The White House, Canada and the United Kingdom have expressed concern over the jailing of Anwar Ibrahim and questioned the fairness of Malaysia's judicial system.
White House National Security Council spokesperson Bernadette Meehan said the United States was "deeply concerned" about Anwar's conviction and is also concerned about rule of law in Malaysia.
"These concerns are compounded by the government’s intent to expand its sedition law, which Prime Minister Najib (Abdul Razak) had pledged to repeal, to prosecute government critics," she said.
Meehan said Malaysia and the United States have a strong partnership and the United States is committed to expanding this cooperation on shared economic and security challenges.

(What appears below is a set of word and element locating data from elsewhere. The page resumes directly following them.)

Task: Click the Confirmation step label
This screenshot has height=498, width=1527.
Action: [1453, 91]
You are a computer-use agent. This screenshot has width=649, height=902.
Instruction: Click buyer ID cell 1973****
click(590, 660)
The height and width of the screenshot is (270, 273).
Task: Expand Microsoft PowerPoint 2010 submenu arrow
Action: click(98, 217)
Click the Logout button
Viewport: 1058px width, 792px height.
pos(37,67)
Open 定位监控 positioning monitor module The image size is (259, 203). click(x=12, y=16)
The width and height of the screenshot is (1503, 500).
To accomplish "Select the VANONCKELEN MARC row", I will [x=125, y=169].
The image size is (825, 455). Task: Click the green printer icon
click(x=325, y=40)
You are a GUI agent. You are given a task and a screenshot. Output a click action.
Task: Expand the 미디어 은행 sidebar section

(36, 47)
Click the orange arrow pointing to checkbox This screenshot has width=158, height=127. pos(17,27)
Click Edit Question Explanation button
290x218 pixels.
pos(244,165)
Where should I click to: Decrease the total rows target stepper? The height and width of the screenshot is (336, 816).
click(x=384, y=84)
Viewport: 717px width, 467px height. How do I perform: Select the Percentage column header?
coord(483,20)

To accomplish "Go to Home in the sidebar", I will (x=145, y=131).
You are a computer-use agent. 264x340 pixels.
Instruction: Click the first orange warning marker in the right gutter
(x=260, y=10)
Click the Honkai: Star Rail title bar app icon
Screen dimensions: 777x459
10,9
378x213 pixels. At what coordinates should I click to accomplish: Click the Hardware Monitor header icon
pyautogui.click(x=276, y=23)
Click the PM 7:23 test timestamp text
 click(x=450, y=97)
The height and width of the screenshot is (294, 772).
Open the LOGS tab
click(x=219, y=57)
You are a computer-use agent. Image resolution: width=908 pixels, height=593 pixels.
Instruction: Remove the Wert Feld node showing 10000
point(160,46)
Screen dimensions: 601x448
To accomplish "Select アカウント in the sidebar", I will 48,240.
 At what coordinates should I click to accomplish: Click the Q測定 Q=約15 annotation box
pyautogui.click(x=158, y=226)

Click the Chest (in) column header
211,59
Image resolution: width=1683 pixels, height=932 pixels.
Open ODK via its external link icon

"In that context, we urge the government of Malaysia to apply the rule of law fairly, transparently, and apolitically in order to promote confidence in Malaysia’s democracy, judiciary, and economy," she said.
Similarly, the United Kingdom's Foreign and Commonwealth Office said apart from the integrity of the rule of law, Malaysia must embrace moderation and tolerance to succeed.
"We encourage Malaysia to recognise the importance of international confidence in its judicial system and to restore trust in its commitment to human rights," Minister of State Hugo Swire said.
Meanwhile, the High Commission of Canada in Kuala Lumpur also noted that Malaysia had practised "selective prosecutions" in the application of sedition laws.
"The rule of law is a core value and principle vital to the flourishing of democracy and the institutions of a peaceful and prosperous society.
"Anwar’s conviction also comes at a time when Canada and other countries have conveyed concerns regarding selective prosecutions in Malaysia, including under the Sedition Act 1948," the Canadian High Commission statement says.
Yesterday, the Federal Court upheld the Court of Appeal's conviction and five-year jail sentence against Anwar for sodomising his former aide Mohd Saiful Bukhari Azlan.